数据库系统原理04735课后习题答第一章.数据库系统基本概念1.1.名词解释（省略）1.2.人工管理阶段的数据管理有哪些特点?1)数据不保存在计算机里2)没有专门的软件进行对数据库管理3)只有程序概念，没有文件概念4)数据面向程序1.3.文件系统阶段的数据管理有哪些特点？
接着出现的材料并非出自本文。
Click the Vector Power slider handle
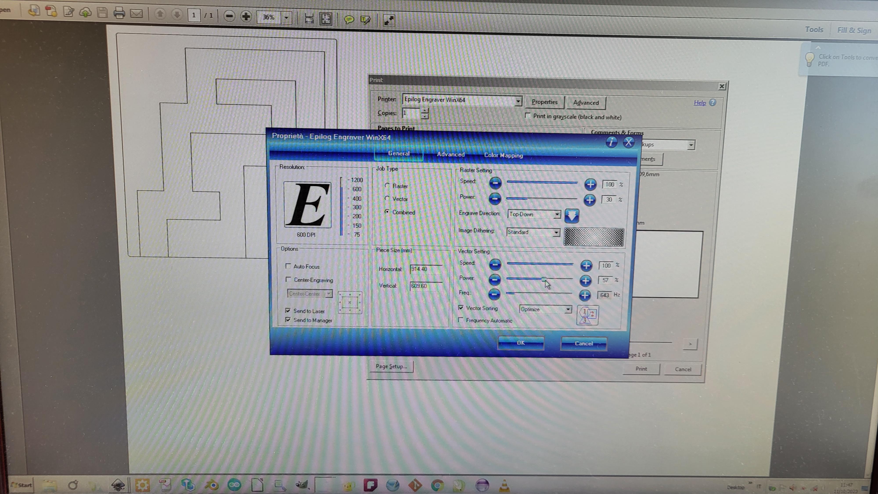The image size is (878, 494). click(x=544, y=279)
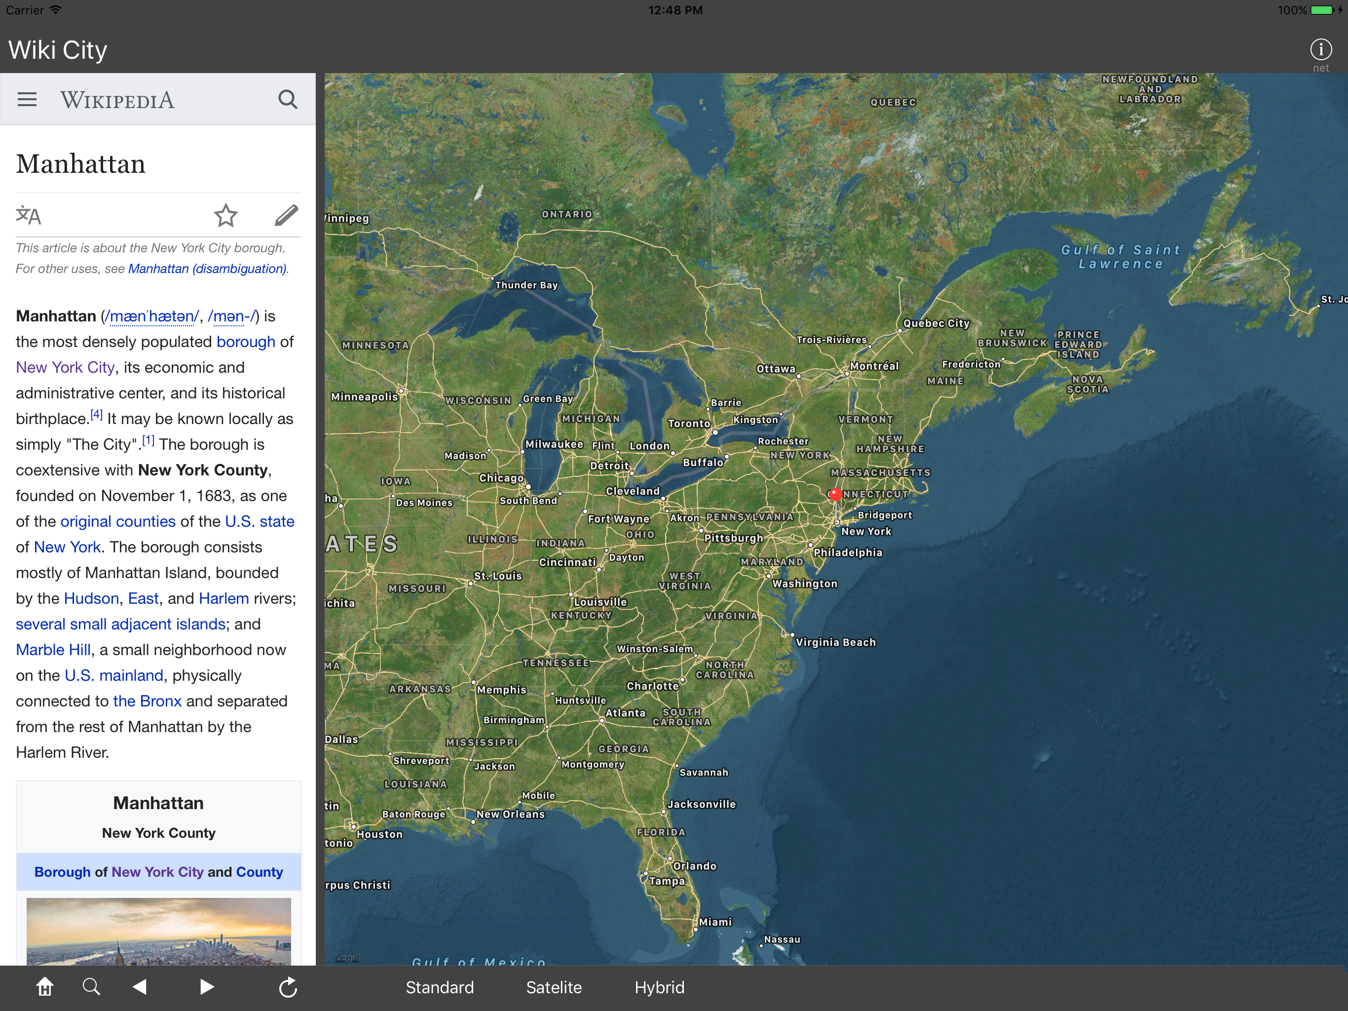Click the edit pencil icon
1348x1011 pixels.
tap(286, 215)
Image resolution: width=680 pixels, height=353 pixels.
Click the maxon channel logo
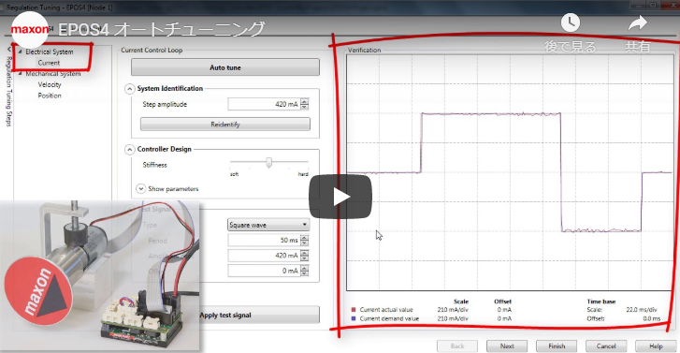(x=30, y=30)
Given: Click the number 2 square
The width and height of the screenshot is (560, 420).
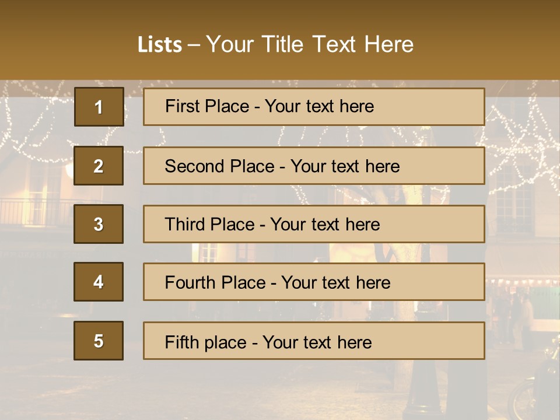Looking at the screenshot, I should pos(99,166).
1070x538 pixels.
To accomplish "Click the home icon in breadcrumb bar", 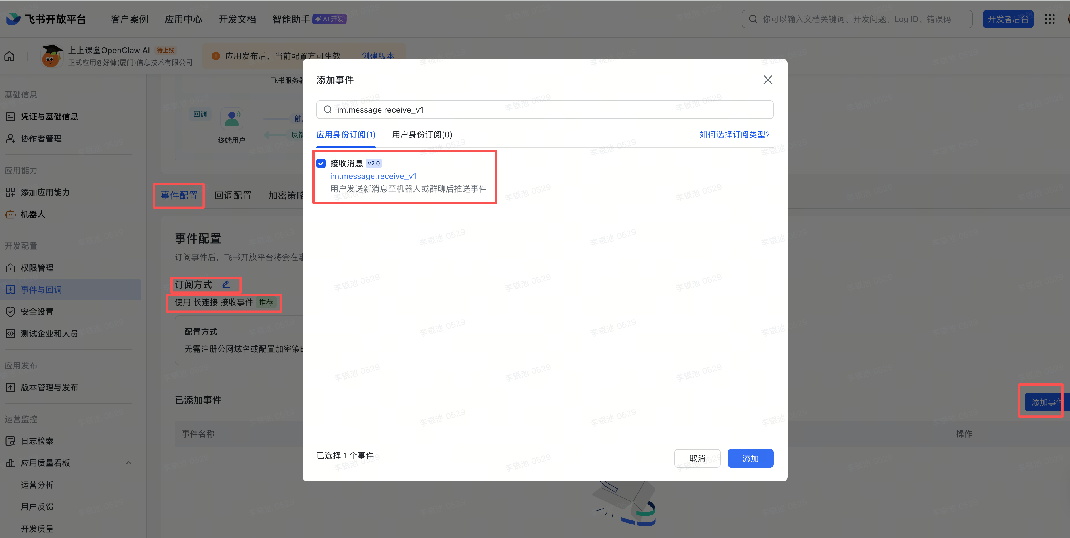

1)数据以文件形式长期存储在外部存储器的磁盘上2)数据的逻辑结构和物理结构有了区别，但比较简单3)文件组织多样化，有了索引文件、链接文件和直接存取文件等4)数据不再属于某个特定程序，可重复使用，即数据面向应用5)对数据的操作以记录为单位1.4.文件系统阶段的数据管理有哪些缺陷？请举例说明？1)数据冗余、数据不一致、数据联系弱2)比如建立了职工档案、职工工资和职工保健三个文件，职工的电话在三个文件中重复出现，即数据冗余。

1.5.数据管理的数据库阶段产生的标志是哪三件事情？1)1968年IBM公司推出层次模型IMS系统2)1969年美国COＤＡＳＹＬ组织发布了ＤＢＴＧ报告3)1970年IBM公司的E .F.Codd连续发表论文，提出关系模型1.6.数据库阶段的数据管理有哪些特色？1)采用了数据模型表示复杂的数据结构2)有较高的数据独立性3)数据库系统提供了方便的用户接口4)数据库系统提供了四个方面的数据控制功能：数据库的恢复、数据的并发控制、数据的完整性、数据完全性。

5)增加了系统的灵活性：对数据的操作不一定以记录为单位，可以以数据项为单位。

1.7.高级数据库阶段有哪些技术？面向对象的概念建模、开放数据库互联技术1.8.逻辑记录与物理记录，逻辑文件与物理文件有哪些联系和区别？数据描述有两种形式：物理数据描述和逻辑物理描述。

物理数据描述是指数据在存储设备上的描述，物理数据是存储在物理设备上的数据，物理记录和物理文件都是用来描述存储数据的细节。

逻辑数据描述是用户或程序员以操作的数据形式的描述，逻辑记录和逻辑文件都是用户观点的数据描述。

1.9.数据抽象过程有哪些步骤？1)根据用户的需求，设计数据的概念模型。